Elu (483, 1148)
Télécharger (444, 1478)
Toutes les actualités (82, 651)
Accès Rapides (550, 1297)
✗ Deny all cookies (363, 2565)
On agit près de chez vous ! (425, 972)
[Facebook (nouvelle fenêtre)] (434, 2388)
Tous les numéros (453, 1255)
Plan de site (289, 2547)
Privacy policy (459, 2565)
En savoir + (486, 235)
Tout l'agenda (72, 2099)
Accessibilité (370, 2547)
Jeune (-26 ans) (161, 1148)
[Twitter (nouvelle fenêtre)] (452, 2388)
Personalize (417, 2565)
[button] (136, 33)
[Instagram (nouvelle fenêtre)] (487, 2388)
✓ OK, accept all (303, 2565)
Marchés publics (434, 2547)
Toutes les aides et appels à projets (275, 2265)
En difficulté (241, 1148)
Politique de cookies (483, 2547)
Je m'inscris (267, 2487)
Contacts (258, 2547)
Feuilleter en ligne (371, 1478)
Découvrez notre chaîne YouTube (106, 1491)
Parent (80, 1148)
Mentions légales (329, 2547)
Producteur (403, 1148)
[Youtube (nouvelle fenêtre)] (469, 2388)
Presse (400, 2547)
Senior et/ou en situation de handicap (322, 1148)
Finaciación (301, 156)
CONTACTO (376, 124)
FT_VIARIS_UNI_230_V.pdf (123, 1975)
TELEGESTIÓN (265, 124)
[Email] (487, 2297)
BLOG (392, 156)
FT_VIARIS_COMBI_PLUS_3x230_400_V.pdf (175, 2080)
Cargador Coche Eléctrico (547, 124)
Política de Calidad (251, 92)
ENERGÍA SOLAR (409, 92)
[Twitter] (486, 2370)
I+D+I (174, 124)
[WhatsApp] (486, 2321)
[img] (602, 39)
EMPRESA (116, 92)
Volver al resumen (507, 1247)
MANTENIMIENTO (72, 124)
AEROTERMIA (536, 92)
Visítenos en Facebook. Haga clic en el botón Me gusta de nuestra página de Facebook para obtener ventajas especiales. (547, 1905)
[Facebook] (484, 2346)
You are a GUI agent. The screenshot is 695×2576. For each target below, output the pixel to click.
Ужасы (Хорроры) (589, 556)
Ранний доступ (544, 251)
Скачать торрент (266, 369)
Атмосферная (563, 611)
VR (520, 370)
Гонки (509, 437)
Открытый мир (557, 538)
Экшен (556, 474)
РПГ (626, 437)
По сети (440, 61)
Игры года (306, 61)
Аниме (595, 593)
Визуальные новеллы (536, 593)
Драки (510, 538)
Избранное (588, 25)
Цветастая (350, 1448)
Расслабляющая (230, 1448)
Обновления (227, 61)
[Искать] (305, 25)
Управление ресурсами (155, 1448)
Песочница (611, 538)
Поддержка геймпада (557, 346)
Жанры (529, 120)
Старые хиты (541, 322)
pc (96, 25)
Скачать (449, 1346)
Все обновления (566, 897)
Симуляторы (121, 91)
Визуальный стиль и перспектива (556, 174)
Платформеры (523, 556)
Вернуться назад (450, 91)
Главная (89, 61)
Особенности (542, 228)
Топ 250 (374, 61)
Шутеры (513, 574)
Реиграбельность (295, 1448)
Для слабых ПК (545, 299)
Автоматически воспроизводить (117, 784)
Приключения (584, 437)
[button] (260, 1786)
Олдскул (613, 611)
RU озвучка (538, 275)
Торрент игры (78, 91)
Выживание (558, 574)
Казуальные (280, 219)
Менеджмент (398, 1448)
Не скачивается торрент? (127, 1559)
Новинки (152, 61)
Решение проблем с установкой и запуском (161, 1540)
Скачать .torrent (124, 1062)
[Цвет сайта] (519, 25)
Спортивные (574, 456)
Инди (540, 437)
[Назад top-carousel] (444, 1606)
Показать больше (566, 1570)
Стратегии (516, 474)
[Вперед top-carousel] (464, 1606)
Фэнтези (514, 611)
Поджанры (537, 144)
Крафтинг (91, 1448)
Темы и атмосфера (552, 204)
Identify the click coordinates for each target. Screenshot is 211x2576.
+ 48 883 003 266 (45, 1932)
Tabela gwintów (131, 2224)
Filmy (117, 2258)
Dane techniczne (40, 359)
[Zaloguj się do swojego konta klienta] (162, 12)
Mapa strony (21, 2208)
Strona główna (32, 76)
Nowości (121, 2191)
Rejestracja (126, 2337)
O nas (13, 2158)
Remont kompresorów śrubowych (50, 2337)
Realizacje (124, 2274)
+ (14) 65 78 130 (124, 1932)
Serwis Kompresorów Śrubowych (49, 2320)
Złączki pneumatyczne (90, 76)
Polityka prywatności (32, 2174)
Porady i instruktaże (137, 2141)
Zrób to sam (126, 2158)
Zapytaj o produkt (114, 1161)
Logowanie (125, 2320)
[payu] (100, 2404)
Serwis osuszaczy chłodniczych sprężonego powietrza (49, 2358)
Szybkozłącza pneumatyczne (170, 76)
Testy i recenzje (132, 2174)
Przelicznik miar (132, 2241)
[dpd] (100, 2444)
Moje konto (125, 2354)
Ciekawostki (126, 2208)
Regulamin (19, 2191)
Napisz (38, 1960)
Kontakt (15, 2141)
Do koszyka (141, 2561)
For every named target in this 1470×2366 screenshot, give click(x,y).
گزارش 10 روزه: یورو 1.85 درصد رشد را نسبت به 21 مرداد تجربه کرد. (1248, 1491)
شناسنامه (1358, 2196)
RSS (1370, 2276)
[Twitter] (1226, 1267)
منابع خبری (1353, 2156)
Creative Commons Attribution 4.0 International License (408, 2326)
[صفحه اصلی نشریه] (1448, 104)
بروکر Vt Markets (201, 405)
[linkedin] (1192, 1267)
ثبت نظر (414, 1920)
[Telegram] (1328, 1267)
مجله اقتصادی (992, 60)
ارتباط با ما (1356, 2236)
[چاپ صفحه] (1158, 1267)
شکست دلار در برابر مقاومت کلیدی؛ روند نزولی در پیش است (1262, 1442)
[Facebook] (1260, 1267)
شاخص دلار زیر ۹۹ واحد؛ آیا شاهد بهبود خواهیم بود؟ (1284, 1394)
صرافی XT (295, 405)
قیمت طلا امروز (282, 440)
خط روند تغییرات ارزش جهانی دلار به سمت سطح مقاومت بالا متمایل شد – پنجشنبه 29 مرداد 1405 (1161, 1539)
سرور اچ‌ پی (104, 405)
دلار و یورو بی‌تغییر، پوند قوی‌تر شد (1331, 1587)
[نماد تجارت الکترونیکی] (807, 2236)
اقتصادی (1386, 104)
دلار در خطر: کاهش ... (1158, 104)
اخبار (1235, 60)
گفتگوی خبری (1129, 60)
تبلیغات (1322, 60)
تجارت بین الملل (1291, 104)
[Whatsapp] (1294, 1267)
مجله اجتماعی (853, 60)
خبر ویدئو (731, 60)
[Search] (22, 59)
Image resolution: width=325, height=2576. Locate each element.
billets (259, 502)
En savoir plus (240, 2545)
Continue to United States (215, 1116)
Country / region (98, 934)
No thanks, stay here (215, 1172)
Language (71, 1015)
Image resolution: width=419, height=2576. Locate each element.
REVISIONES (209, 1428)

===============

◆ Task details:
Look through the records and copy every line that has the word "روند".

◆ Response below:
شکست دلار در برابر مقاومت کلیدی؛ روند نزولی در پیش است (1262, 1442)
خط روند تغییرات ارزش جهانی دلار به سمت سطح مقاومت بالا متمایل شد – پنجشنبه 29 مرداد 1405 (1161, 1539)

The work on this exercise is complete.